Opinion
11-CV-3652 (MKB)
03-06-2014
MEMORANDUM & ORDER
MARGO K. BRODIE, United States District Judge:
Plaintiffs National Integrated Group Pension Plan (the "Plan") and the Board of Trustees of the Plan commenced this action on July 28, 2011, pursuant to the Employee Retirement Income Security Act ("ERISA") to collect a sum of withdrawal liability against Defendants Dunhill Food Equipment Corporation ("Dunhill"), Esquire Manufacturing, Inc. ("Esquire"), Geoffrey Thaw, Sanford Associates ("Sanford") and Custom Stainless, Inc. ("Custom"). (Docket Entry No. 1.) On April 3, 2013, the Court granted Plaintiffs' motion for summary judgment in part, awarding the full amount of withdrawal liability, reasonable attorneys' fees and costs, interest and liquidated damages against Dunhill, Esquire and Thaw, jointly and severally, and dismissing the claims against Sanford and Custom. (Docket Entry No. 60 at 2 ("Summary Judgment Order").) On April 17, 2013, Plaintiffs moved for attorneys' fees and costs, (Docket Entry No. 62), and on May 7, 2013, the Court referred the motion to Magistrate Judge Cheryl L. Pollak for a report and recommendation, (Order dated May 7, 2013). On January 6, 2014, Judge Pollak filed a report and recommendation recommending that the Court award Plaintiffs $76,092.94 in attorneys' fees and costs, and reserving decision as to fees for counsel from Meyer, Suozzi, English & Klein, P.C. ("Meyer Souzzi"), as to whom additional information was needed. (Docket Entry No. 73 ("R&R").) No objections to the R&R were filed by the January 23, 2014 deadline. (See Docket Entry No. 73, "Objections to R&R due by 1/23/2014.") On January 30, 2014, after receiving the additional information concerning Meyer Souzzi, Judge Pollak issued a supplemental report and recommendation recommending that the Court award Plaintiffs an additional $12,306 in attorneys' fees for the work of Meyer Souzzi. (Docket Entry No. 76 ("Supplemental R&R").) On February 11, 2014, Defendants filed objections. (Docket Entry No. 77.) Plaintiffs filed a response to Defendants' objections on February 25, 2014. (Docket Entry No. 78.) For the reasons set forth below, the R&R and Supplemental R&R are adopted in their entirety.
I. Background
The Court assumes familiarity with the background of this case, which is set forth in detail in the Summary Judgment Order and in Judge Pollak's R&R. Only the facts necessary for deciding this motion are set forth below.
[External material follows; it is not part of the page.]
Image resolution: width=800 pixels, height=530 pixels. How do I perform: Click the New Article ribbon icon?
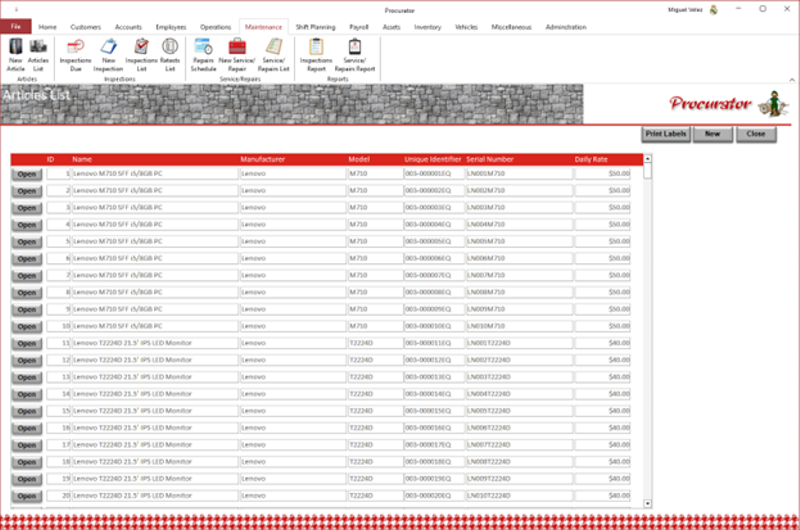point(15,52)
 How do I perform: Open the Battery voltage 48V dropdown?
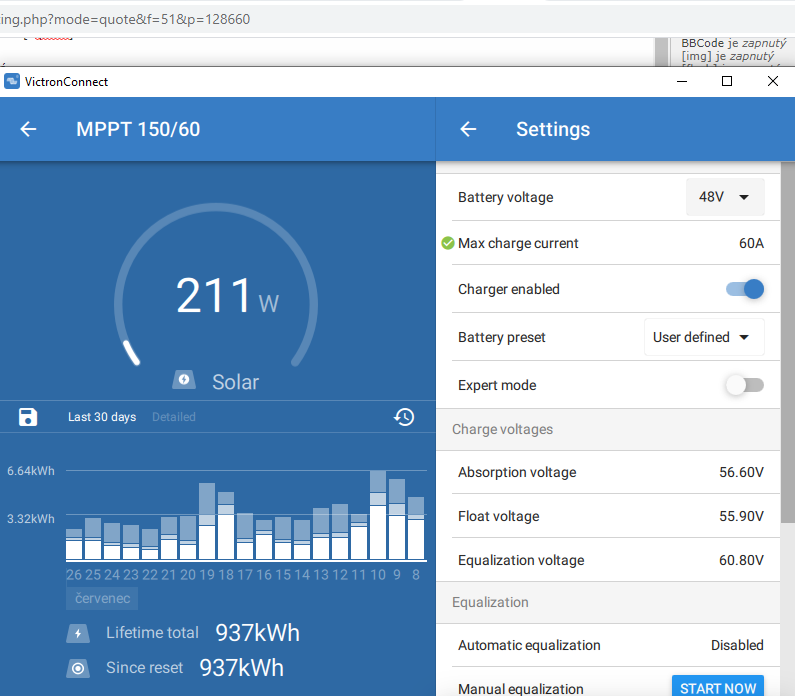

a. Plaintiffs' Motion for Fees and Costs
Following the Court's Summary Judgment Order, Plaintiffs submitted a request for fees and costs in the amount of $95,609.84. (Pl. Mem. 1.) This amount consisted of $72,060 in attorneys' fees to reimburse Plaintiffs for fees paid to lead counsel Bredhoff & Kaiser PLLC ("Bredhoff Firm"); $12,306 in attorneys' fees to reimburse Plaintiffs for fees paid to local counsel Meyer Suozzi; $523 in expenses for filing fees ($415) and service of process ($108); $9,561.35 in Westlaw legal research fees; and $1,159.49 in transcription fees for the deposition of Thaw. (Id. at 2-3.)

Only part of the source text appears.